シックスセンス

昨日は娘たちの七夕まつりであった。

 

 

アイスを食べて、おもちゃを貰った。

 

 

パンダ(の着ぐるみ)50円でジャンケンをして、勝てばお菓子が貰えるゲームがあった。

 

 

だが、もうすぐ2歳の次女は怖くて泣きだしてしまった。

 

 

長女はグーしか出さない着ぐるみに見事勝利し、お菓子をゲットした。

 

 

 

 

 

さて宴もたけなわ、子供たちのお遊戯がスタート。

 

 

まずは次女の出番。

 

 

グランド中央の白線に沿って輪になり、音楽に合わせてお子ちゃまが踊るというやつだ。

 

 

まだチビッコ組なので、保護者が一緒に同伴する。

 

 

 

 

 

運動会のときは、輪になって踊っている娘をビデオで撮ろうとしたが…

 

ちょうど対角線上に先生が踊っていて、全くビデオに娘は映らなかった。

 

その夜は、枕を涙で濡らした。

 

 

 

 

 

今回はそんな失敗はしない。

 

 

 

 

 

私と次女は一番にグランド中央へ飛び出し、良い位置をゲットした。

 

 

無論、ビデオを持っているヨメの位置を計算してのこと。

 

 

今回はバッチリ。

 

 

園児と保護者が輪になって、音楽がスタートするときだった。

 

 

遅れて走ってきたお子ちゃまとそのお父さんが、私と次女のピッタリ前に立ちはだかった。

 

 

私のわずか15センチ前方で、その親子が踊っている。

 

 

 

 

グランドの輪の中で、人が二重に並んでいるのは、ここだけだ。

 

 

私からもちろんヨメは見えない。

 

 

もちろんビデオにも映ってないだろう。

 

 

 

 

 

どゆこと(?`∧´)

 

 

 

この15センチ前のお父さんには、私の存在が全く見えてないようだ。

 

 

 

 

 

私は映画シックスセンスを思い出した。

 

 

幽霊の起こす事件を解決していく主人公が、実は自分も幽霊だったのに気づく。

 

 

周りには自分が見えていなかった。

 

 

という衝撃のラストだ。

 

 

 

 

 

 

 

ひょっとしたら、この会場全体でみんな私が見えていないのか。

 

 

私はすでにこの世界にいないのか。

 

 

そう錯覚するほど、私のピッタリ前で見知らぬお父さんが踊っている。

 

 

 

仕方なく私と次女は移動して、なんとかスペースが空いているところを探し、僅かにあいた輪の隙間に滑り込んだ。

 

 

しかしそこは、ヨメとの対角線上で先生が踊っている。

 

 

やはりビデオには映らない。

 

 

 

 

 

大丈夫。

 

 

ビデオに映らないのは、人影のせいであって、私はまだこの世にいる。

 

 

生きていることに感謝する。

 

 

 

 

 

 

気をとりなおして次は長女。

 

 

長女はもったいない婆さんの踊りを熱演していた。

 

 

相変わらず踊りは手を抜かず、誰よりも手足を高く挙げるのが長女である。

 

 

 

 

 

 

 

ちなみに、長女は短冊に

 

 

『みかんが食べたい。
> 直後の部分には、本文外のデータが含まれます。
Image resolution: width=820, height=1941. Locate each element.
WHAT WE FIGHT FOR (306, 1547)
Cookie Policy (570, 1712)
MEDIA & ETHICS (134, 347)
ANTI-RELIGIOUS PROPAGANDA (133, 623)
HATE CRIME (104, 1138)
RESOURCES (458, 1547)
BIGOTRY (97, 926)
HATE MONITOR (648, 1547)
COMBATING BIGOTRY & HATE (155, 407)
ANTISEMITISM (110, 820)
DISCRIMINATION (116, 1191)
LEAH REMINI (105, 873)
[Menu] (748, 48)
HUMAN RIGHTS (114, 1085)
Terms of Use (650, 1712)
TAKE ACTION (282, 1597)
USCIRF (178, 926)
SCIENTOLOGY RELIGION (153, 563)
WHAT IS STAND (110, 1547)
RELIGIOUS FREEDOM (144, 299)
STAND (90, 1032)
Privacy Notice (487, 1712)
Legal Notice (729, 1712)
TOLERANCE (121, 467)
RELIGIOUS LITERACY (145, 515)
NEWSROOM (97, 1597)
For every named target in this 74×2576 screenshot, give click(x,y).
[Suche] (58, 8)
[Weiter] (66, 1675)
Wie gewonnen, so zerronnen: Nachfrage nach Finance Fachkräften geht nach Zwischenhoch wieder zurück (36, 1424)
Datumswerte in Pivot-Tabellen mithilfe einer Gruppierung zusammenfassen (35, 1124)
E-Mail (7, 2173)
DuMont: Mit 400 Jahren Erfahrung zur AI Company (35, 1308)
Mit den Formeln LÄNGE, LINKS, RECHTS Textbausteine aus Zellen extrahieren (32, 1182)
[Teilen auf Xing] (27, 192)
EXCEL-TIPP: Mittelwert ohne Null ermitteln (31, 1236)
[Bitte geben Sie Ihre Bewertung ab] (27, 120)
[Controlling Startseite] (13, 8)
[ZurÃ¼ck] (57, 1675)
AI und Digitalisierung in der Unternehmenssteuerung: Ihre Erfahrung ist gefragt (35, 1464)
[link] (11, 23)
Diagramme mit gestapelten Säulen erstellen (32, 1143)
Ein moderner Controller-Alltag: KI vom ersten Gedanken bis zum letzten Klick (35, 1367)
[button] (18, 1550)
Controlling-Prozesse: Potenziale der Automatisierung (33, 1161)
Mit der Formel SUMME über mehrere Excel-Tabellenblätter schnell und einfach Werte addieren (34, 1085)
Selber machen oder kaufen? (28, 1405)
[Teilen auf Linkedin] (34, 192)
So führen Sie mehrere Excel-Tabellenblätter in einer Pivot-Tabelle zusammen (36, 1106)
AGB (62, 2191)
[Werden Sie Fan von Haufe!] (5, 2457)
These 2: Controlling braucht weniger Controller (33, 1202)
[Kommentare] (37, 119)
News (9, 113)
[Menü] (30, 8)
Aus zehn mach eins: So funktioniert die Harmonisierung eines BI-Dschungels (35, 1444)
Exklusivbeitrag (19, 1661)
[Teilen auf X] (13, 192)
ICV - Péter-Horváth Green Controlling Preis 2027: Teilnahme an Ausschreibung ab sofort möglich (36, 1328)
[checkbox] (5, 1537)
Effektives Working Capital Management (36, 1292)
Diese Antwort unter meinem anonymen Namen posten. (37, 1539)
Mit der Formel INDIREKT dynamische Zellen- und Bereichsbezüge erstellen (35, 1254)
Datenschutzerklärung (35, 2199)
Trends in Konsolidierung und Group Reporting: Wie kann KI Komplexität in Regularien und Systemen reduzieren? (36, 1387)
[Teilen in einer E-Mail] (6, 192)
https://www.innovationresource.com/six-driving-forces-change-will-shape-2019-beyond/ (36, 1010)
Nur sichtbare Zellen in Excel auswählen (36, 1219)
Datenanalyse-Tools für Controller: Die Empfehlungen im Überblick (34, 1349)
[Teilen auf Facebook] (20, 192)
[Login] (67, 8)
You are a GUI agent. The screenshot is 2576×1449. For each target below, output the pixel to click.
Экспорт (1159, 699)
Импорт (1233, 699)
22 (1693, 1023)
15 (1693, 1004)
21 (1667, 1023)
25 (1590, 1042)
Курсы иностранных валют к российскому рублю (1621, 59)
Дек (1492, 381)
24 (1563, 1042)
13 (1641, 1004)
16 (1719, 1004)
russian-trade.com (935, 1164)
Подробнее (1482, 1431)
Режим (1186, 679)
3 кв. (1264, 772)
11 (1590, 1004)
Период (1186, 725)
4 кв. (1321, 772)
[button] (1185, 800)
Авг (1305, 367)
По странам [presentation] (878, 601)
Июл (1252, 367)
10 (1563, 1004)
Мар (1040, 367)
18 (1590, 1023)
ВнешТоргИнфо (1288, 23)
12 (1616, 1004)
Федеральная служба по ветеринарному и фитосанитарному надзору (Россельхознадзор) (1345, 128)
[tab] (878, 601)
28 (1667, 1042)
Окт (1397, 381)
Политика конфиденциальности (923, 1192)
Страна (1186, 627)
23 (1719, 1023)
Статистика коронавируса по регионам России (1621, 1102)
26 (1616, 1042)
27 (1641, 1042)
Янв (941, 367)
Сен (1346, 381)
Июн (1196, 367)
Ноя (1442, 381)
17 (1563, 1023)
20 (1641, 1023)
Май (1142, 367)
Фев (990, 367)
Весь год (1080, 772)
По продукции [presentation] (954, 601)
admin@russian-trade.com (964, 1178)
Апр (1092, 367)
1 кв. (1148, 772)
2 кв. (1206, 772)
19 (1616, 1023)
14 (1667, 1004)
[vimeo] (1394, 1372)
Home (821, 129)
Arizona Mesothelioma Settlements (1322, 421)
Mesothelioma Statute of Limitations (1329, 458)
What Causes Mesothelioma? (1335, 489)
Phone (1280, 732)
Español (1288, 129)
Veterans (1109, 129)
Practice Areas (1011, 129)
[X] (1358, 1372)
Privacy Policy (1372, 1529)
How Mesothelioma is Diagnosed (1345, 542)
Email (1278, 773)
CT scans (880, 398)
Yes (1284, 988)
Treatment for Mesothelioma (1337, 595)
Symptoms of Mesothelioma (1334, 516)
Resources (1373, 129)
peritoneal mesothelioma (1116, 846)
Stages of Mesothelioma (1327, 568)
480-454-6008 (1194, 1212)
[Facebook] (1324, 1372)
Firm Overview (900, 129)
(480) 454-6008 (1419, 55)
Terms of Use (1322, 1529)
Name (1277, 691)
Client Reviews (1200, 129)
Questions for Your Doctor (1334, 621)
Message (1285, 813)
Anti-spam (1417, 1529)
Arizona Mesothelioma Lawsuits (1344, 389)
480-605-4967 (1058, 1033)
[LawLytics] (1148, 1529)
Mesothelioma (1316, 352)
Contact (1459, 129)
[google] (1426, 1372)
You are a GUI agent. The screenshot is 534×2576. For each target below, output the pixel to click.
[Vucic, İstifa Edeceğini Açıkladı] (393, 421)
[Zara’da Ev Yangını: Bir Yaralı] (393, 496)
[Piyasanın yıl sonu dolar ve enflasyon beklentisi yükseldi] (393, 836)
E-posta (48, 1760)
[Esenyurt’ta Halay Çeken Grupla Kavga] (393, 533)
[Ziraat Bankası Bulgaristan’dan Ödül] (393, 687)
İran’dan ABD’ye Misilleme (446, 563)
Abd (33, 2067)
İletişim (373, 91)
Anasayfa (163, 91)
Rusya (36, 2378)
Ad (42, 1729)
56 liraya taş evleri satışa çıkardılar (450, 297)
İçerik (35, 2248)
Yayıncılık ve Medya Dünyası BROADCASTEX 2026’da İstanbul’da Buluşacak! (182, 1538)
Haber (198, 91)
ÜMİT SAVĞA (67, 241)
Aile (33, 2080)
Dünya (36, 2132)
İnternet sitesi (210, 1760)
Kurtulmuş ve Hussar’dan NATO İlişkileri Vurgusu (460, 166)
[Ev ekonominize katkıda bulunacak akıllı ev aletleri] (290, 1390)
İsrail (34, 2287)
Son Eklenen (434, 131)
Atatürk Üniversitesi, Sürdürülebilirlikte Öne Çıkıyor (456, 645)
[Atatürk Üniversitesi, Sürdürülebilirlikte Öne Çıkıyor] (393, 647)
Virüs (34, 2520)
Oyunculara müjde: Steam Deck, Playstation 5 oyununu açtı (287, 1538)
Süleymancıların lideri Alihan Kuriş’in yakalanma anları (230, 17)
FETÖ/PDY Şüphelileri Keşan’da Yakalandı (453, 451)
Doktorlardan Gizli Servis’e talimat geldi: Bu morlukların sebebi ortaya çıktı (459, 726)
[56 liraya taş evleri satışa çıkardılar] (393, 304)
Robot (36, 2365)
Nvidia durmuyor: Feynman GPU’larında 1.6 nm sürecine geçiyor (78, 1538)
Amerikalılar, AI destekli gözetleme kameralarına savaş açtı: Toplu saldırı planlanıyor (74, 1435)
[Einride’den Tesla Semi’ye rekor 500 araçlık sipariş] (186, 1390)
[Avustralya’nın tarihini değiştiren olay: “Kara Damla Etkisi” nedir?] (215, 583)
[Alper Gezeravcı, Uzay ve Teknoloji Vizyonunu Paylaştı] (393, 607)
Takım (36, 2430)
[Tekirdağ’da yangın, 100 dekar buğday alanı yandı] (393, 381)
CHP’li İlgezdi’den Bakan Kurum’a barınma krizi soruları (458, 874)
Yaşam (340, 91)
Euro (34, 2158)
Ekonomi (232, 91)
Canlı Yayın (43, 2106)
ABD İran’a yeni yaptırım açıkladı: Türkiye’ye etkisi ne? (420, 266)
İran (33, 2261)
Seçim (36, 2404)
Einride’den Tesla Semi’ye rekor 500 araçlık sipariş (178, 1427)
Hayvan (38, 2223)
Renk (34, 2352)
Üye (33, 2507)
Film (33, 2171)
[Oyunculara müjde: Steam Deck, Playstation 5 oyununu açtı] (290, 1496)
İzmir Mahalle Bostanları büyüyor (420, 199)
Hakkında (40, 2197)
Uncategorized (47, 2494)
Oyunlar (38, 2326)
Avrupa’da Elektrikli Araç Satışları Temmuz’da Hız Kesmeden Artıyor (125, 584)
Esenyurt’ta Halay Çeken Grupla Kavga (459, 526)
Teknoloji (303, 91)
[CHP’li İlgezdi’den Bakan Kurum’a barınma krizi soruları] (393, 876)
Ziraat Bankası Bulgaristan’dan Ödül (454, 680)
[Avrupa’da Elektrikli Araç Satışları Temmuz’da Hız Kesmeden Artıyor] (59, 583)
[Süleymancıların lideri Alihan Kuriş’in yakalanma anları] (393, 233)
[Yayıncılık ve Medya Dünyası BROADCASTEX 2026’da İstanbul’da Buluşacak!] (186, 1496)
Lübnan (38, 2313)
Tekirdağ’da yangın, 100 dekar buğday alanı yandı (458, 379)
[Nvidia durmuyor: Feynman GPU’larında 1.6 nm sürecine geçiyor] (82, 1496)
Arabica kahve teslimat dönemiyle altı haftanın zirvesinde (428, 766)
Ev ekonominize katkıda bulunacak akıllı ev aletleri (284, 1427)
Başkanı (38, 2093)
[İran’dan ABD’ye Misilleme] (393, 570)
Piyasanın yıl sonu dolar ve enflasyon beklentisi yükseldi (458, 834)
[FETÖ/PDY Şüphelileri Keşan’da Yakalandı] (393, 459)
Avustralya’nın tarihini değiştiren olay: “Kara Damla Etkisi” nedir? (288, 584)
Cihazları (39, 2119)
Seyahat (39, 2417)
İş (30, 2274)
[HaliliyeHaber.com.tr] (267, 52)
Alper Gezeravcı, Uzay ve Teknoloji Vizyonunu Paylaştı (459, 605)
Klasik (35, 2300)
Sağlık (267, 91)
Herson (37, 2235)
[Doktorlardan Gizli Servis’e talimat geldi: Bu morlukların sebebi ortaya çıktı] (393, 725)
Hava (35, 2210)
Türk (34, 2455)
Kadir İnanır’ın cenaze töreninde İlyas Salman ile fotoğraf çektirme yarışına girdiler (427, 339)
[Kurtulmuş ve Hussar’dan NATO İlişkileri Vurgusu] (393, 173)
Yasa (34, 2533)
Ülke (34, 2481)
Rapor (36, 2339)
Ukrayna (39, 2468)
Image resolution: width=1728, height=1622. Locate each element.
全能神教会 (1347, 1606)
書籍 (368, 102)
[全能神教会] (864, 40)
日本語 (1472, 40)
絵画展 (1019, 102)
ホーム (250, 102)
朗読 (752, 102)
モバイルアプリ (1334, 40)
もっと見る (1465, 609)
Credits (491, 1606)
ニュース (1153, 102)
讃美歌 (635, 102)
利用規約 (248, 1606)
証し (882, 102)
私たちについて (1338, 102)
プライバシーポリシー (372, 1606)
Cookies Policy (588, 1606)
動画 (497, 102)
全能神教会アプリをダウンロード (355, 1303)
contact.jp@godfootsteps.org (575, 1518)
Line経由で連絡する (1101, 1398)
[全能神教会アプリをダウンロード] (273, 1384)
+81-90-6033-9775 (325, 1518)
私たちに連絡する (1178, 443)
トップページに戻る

』

 

 

と書こうとしていた。

 

 

だか、それは短冊ではなくお母さんに言えばすむことだ。

 

 

 

 

結局、短冊は2つあって

 

 

『ぷりきゅあのおりがみがほしい。』

 

 

『けいたいのおもちゃがほしい。』

 

 

と書かれてあった。

 

 

 

なんというハードルの低いささやかな願い事だ。

 

 

きっと願いは叶うだろう。

 

 

 

 

 

私が短冊に2つ書くなら、

 

 

『家族が幸せであるように。』

 

 

『カイロプラクティックがもっと上手になるように。』

 

 

この2つは、毎日寝ても覚めても願っている。

 

 

 

 

3つ書けるなら?

 

 

もちろんこれだ。

 

 

 

『運動会はバッチリと人に重ならずビデオが撮れますように。』